Amin’s paper is on the arXiv
Amin’s paper, An immersed interface method for faceted surfaces, is now available on the arXiv. This paper develops an extension of the immersed interface method (IIM) that is specialized to faceted surfaces (arising, for instance, from finite element structural models). It also establishes through extensive numerical examples that IIMs that use only the lowest-order jump conditions (for the pressure and viscous shear stress) at immersed interfaces are able to yield global second-order convergence rates.
Postdoctoral positions
We expect to have one or more postdoctoral openings with start dates in 2019. For more details, see the Positions page of this site.
Ben’s paper is on the arXiv
Ben’s paper, Stabilization approaches for the hyperelastic immersed boundary method for problems of large-deformation incompressible elasticity, is now available on the arXiv. We propose a simple stabilization that resembles approaches from nearly incompressible solid mechanics to improve the volume conservation of the immersed boundary method, as demonstrated by its performance in widely used benchmark problems of incompressible hyperelasticity adapted from the solid mechanics literature.

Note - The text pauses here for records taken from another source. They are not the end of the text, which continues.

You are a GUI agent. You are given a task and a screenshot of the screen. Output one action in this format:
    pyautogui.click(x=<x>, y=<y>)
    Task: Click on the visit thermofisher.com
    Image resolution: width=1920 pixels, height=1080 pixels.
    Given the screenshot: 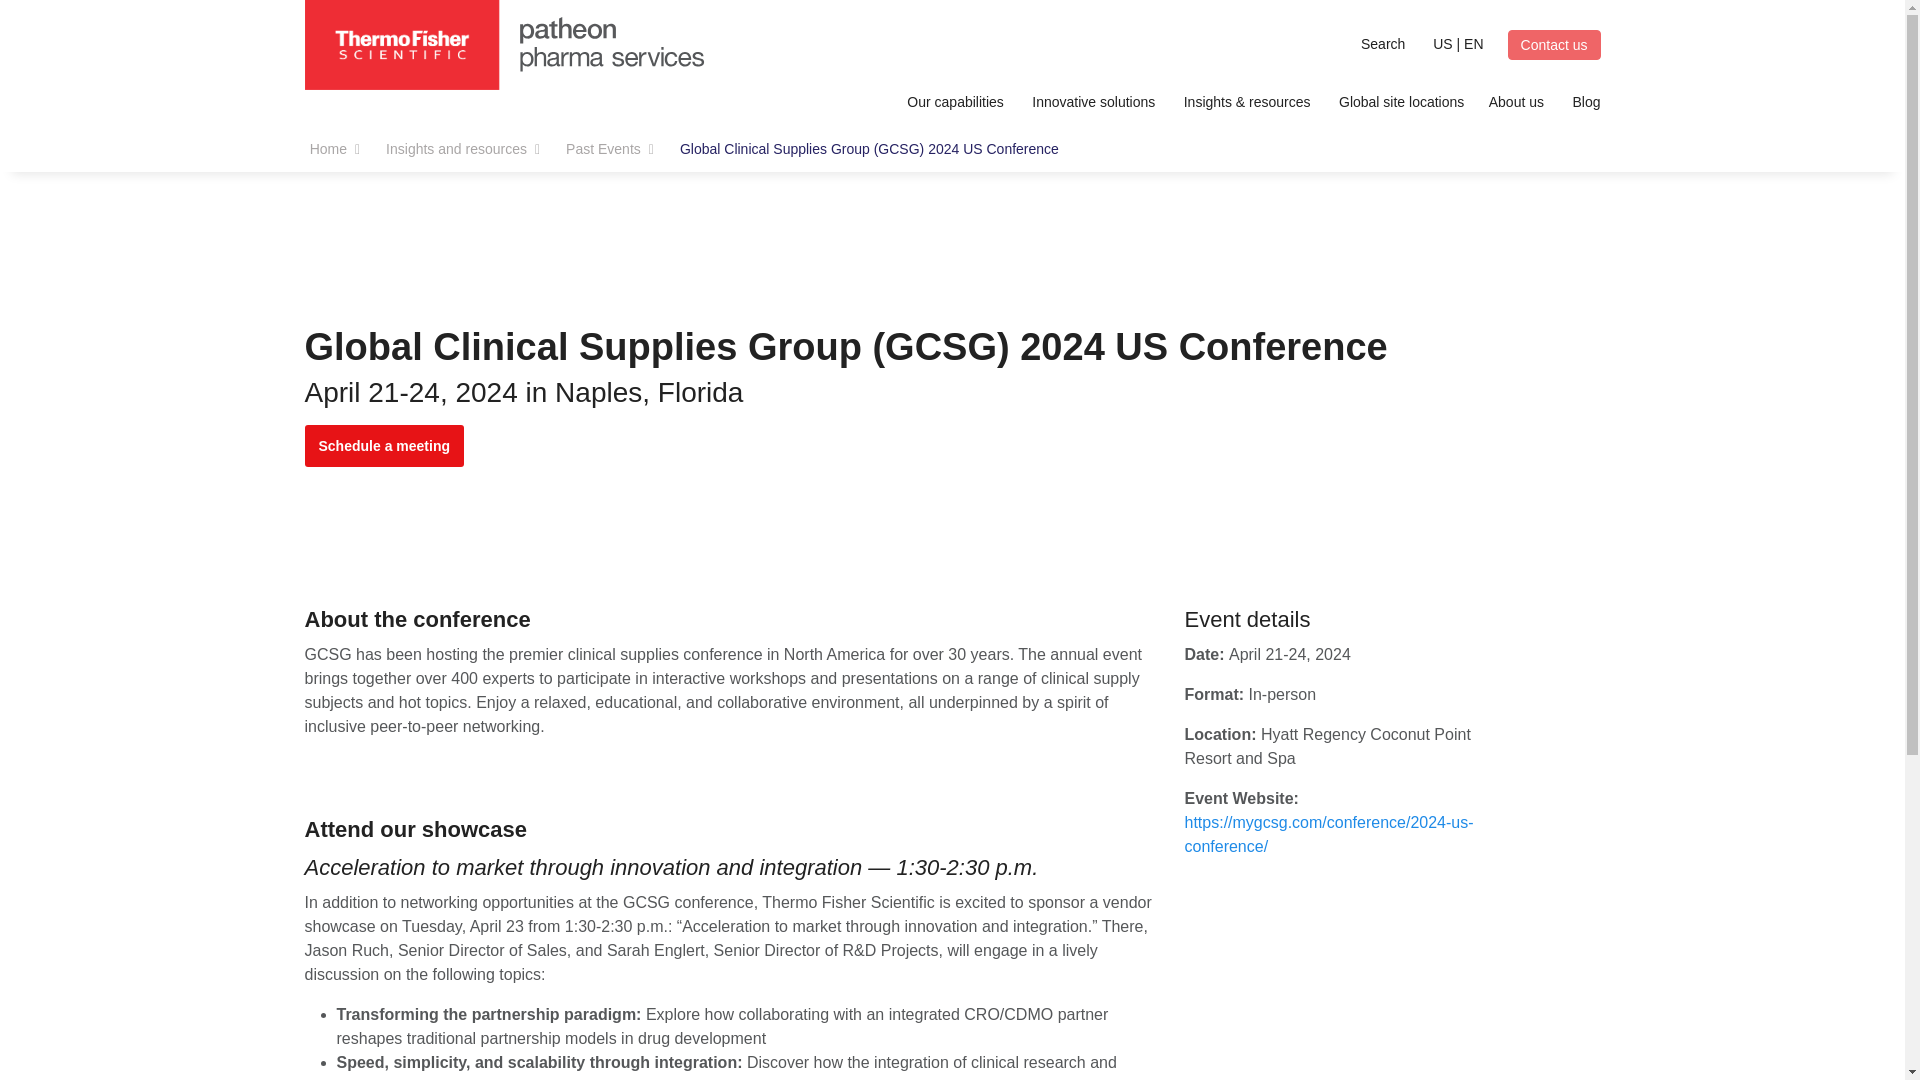 What is the action you would take?
    pyautogui.click(x=1525, y=26)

Simone Rossi receives a 2019 American Heart Association Postdoctoral Fellowship
Congratulations to Simone Rossi for being awarded a 2019 American Heart Association Postdoctoral Fellowship!
New award on modeling IVC filters with the FDA
We are trilled to announce that we just received notification of a new $160K research award on developing models of IVC filters through the NSF/FDA Scholar-in-Residence at the FDA program. This project is in collaboration with Brent Craven in the Division of Applied Mechanics in the Center for Devices and Radiological Health at the FDA.
Simone’s paper is accepted for publication in Frontiers in Physiology
Simone Rossi’s paper on modeling electrical impulse propagation in the atria has been accepted for publication! The citation is:
S. Rossi, S. Gaeta, B.E. Griffith, and C.S. Henriquez. Muscle Thickness and Curvature Influence Atrial Conduction Velocities. Frontiers in Physiology. Accepted for publication
Congratulations, Simone!
Hellos and Goodbyes
In July, we welcomed two new postdoctoral researchers to the group: Saad Qadeer, who just finished his PhD in Applied Mathematics at UC-Berkeley, and David Wells, who is joining us from an RTG Postdoctoral Fellowship at RPI. Welcome to UNC!
We also said goodbye to Charles Puelz, who is starting a position as a Courant Instructor at NYU in the Fall, and to Michael Chambers, who is resuming his MD program at UNC. Good luck, Charles and Mike!
New award on modeling atrial fibrillation
We are trilled to announce that we just received notification of a new $2.8M research award on developing multiscale models of blood clotting in atrial fibrillation through the NIH-led multiagency Predictive Multiscale Models for Biomedical, Biological, Behavioral, Environmental and Clinical Research program. The project team includes investigators at Duke University (PI: Craig Henriquez) and the University of Utah (PI: Aaron Fogelson).